Medium-chain triglycerides (MCTs), found in coconut oil and palm kernel oil, are processed differently. Their shorter fatty acid chains make them more water-soluble, so they require less bile for emulsification and are broken down more easily. MCTs can even be absorbed directly into the bloodstream without the full packaging process that long-chain fats require. This is why MCT-containing formulas are sometimes used for people who have difficulty digesting fat.
What Happens When Lipase Production Falls Short
Your pancreas has enormous reserve capacity for producing lipase.

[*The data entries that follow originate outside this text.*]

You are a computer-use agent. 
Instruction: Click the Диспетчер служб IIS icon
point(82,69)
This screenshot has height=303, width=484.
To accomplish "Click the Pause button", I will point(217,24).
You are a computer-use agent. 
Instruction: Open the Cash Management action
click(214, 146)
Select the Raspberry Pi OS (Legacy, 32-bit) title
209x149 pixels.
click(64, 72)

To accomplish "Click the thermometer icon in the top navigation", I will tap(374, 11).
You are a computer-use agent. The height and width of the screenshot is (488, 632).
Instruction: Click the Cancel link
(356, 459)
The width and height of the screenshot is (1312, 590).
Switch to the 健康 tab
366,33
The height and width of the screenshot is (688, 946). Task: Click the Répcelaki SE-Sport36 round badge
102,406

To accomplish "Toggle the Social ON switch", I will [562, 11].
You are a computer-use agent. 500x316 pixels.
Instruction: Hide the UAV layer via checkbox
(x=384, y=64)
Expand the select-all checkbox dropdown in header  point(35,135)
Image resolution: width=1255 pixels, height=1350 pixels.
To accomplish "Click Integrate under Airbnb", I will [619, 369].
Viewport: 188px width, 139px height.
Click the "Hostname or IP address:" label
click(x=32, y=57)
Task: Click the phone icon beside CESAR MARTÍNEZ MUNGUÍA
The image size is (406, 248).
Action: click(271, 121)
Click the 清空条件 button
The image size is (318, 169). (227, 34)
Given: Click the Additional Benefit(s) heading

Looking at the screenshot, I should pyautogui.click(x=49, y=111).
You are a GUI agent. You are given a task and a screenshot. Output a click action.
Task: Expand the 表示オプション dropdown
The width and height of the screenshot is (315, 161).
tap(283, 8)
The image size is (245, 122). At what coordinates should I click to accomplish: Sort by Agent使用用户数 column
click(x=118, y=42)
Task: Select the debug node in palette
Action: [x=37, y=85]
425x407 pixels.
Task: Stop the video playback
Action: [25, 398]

Fat malabsorption typically doesn’t become obvious until more than 90 percent of the pancreas’s enzyme-producing ability is lost. This can happen with chronic pancreatitis, cystic fibrosis, or pancreatic cancer.
When lipase production drops below that critical threshold, undigested fat passes through the intestine and into the stool, a condition called steatorrhea. The signs are distinctive: pale, greasy, foul-smelling stools that may float or be difficult to flush. Even milder enzyme shortfalls can cause bloating, gas, changes in stool frequency, and deficiencies in fat-soluble vitamins (A, D, E, and K), since these vitamins depend on normal fat absorption to enter your body.
Pancreatic enzyme replacement therapy provides lipase in capsule form taken with meals. The weight-loss medication orlistat works on the opposite principle: it deliberately blocks both gastric and pancreatic lipase, reducing fat absorption by preventing the enzymes from doing their job. This illustrates just how central lipase activity is to how much dietary fat your body actually takes in.